● TASK PROMPT
Would you please output the lines of the data below from the one containing "536x250 pixels." to the end, exactly and with nothing added?

[[ MATERIAL SHOWN, beginning ]]

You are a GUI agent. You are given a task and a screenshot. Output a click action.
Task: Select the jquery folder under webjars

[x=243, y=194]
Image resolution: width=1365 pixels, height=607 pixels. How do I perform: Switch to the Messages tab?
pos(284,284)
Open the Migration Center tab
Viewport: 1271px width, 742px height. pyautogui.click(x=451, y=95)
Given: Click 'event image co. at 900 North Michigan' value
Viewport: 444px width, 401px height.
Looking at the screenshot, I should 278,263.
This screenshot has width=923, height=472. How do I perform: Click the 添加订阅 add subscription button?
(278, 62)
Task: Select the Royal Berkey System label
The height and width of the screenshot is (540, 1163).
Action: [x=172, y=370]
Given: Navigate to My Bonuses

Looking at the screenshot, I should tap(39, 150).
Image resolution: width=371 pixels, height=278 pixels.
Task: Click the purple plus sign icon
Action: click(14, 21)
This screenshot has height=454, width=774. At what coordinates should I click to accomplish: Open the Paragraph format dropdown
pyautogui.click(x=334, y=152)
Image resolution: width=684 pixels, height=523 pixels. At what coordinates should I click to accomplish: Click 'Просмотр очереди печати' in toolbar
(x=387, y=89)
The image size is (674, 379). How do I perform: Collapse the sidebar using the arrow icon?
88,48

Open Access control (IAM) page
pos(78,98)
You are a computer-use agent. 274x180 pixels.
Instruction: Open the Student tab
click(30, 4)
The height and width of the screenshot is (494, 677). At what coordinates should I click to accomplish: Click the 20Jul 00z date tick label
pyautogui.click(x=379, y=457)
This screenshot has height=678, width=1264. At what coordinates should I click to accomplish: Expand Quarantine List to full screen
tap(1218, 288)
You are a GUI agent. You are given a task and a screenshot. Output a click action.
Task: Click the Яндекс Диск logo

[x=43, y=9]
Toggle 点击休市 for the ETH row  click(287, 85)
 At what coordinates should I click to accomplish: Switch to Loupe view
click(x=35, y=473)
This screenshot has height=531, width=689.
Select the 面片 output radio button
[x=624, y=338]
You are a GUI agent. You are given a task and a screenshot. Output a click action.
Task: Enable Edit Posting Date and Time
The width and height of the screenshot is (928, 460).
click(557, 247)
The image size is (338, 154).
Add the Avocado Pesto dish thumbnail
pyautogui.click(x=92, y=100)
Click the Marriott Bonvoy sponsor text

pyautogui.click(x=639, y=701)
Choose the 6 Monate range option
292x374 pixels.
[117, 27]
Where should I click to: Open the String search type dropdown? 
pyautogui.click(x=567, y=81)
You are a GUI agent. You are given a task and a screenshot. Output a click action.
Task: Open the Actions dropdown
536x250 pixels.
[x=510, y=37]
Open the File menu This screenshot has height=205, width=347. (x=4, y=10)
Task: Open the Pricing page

[[ MATERIAL SHOWN, end ]]

● RESULT OF THE TASK
536x250 pixels.
[x=510, y=37]
Open the File menu This screenshot has height=205, width=347. (x=4, y=10)
Task: Open the Pricing page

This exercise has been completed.